*** Records to use ***

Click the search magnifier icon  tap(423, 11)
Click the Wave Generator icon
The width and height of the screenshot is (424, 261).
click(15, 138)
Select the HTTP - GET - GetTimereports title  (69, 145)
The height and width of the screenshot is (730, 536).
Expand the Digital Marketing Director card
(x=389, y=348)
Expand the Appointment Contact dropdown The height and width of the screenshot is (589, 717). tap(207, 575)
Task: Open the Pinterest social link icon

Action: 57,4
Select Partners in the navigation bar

***
*** Records to use ***

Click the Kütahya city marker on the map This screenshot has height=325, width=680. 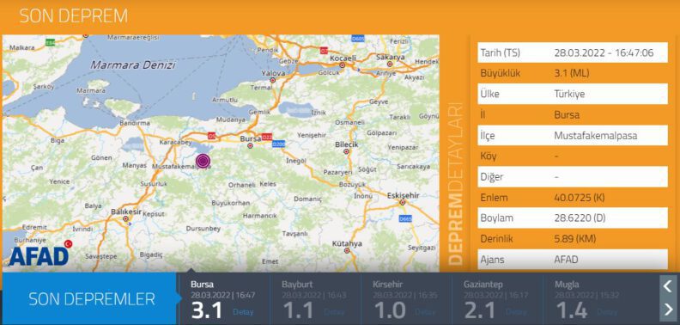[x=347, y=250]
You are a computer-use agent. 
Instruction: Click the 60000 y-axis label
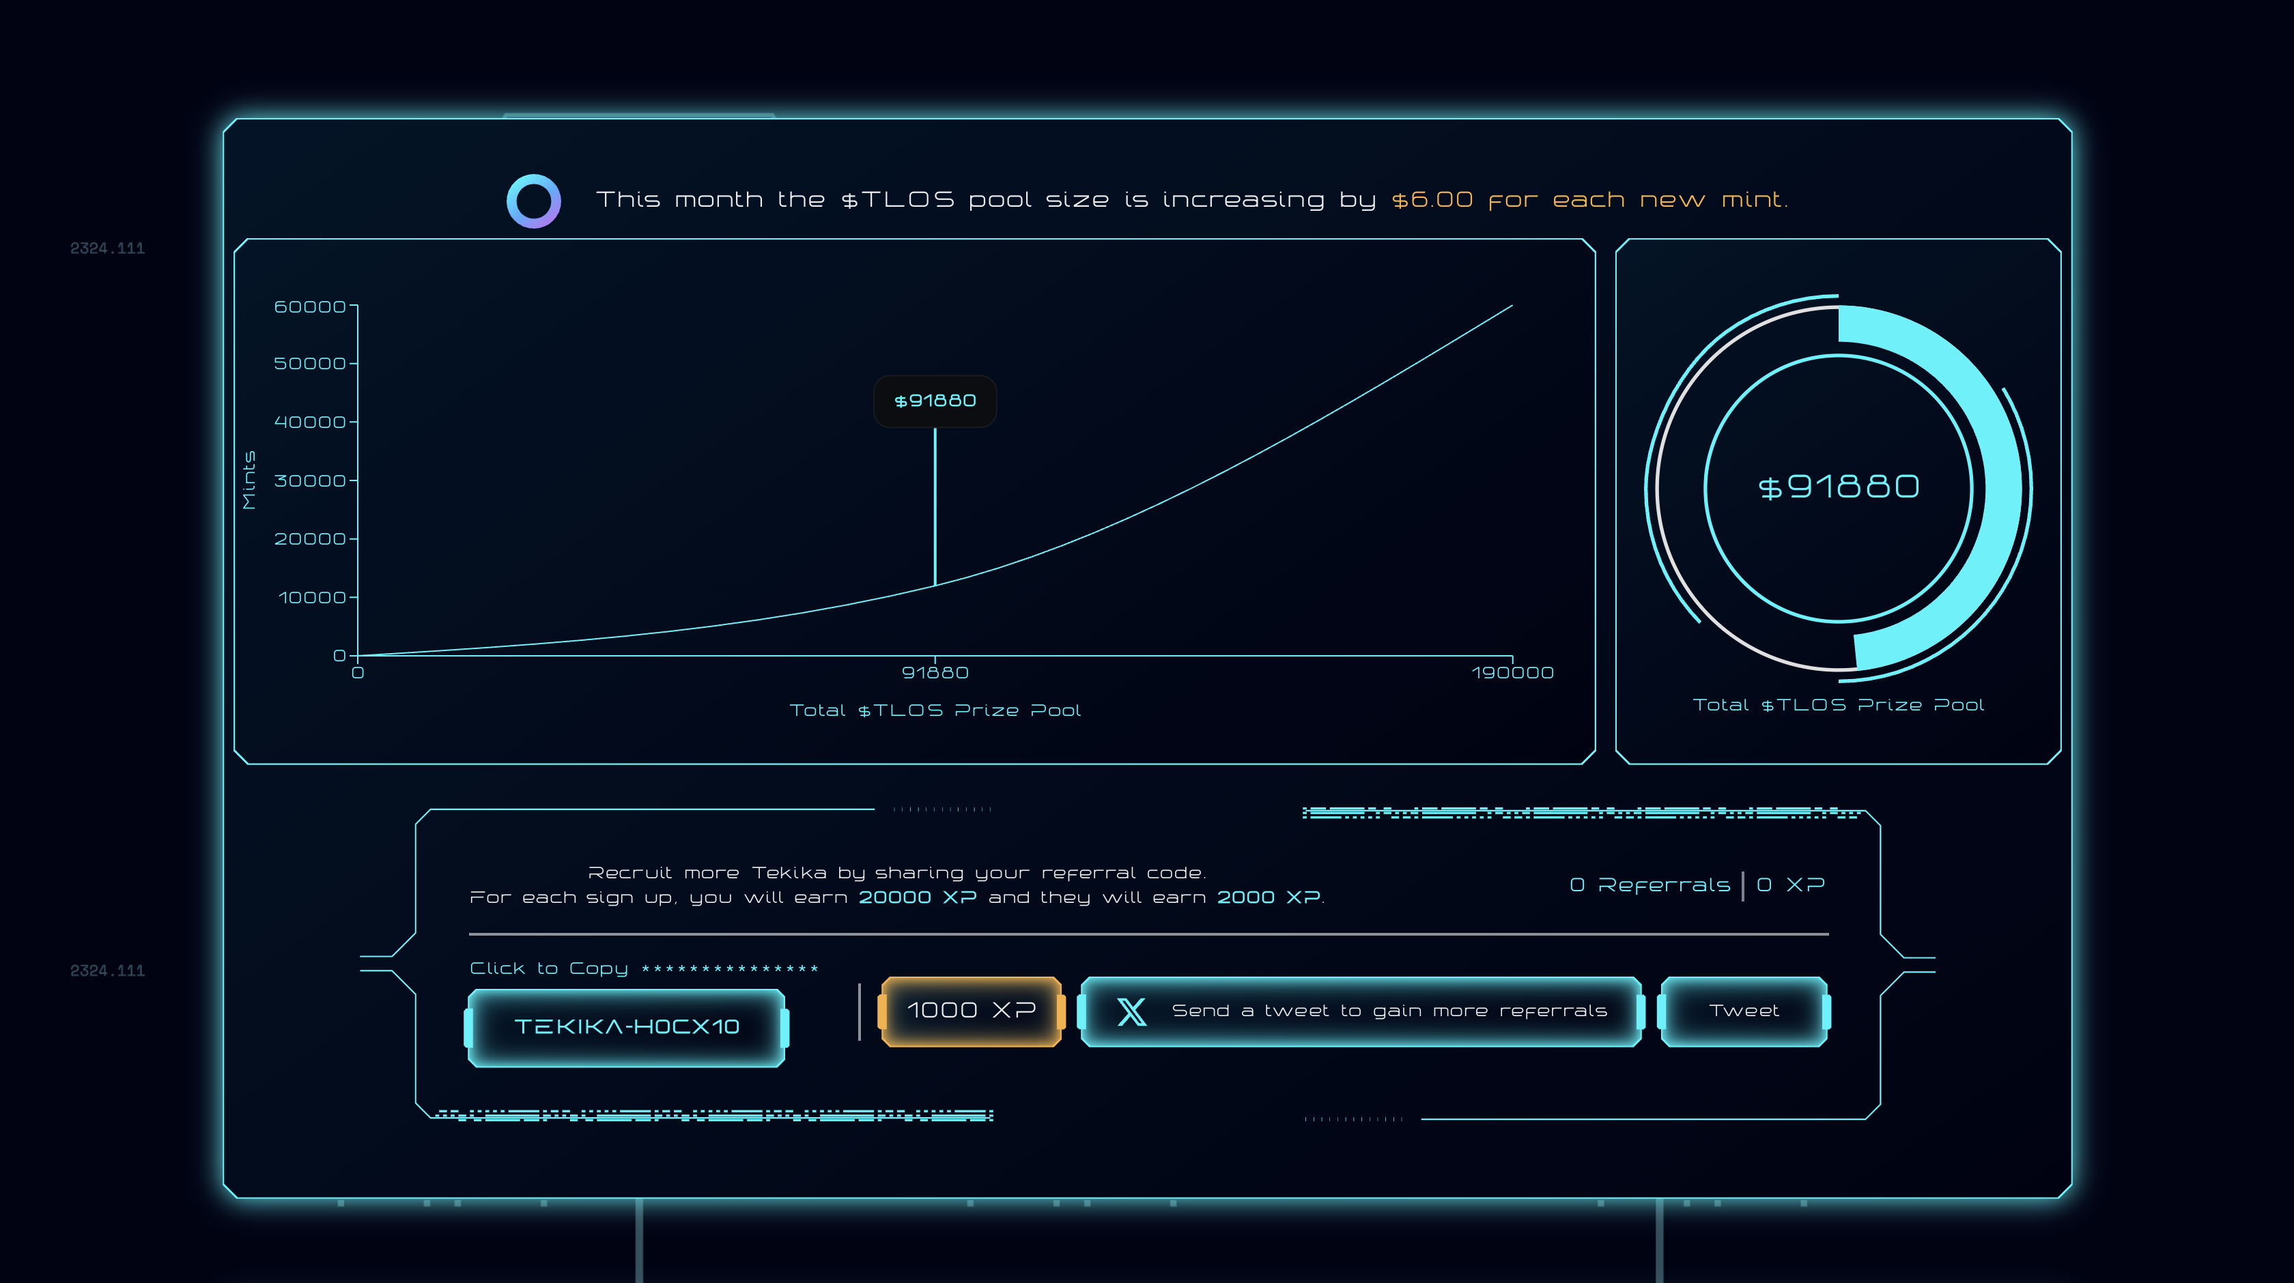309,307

***
*** Records to use ***

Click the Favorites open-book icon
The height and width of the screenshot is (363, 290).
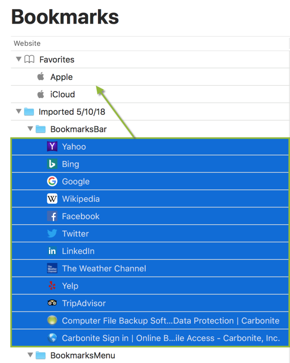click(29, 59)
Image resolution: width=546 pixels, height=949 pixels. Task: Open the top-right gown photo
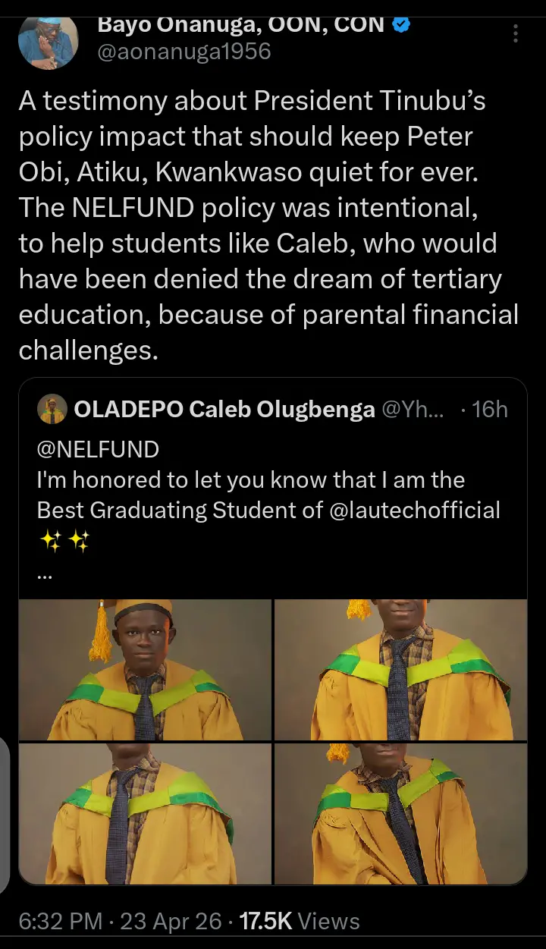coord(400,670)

***

Stated task: Reproduce only the part of the items that opens with the line containing "Expand the Appointment" and closes with the line containing "Select Partners in the navigation bar", both lines included, leaving all text as it is except that every coordinate in the answers is multiplied by 0.2 and rounded to a whole number, with halves rounded up.

The completed task:
Expand the Appointment Contact dropdown The height and width of the screenshot is (589, 717). tap(41, 115)
Task: Open the Pinterest social link icon

Action: 11,1
Select Partners in the navigation bar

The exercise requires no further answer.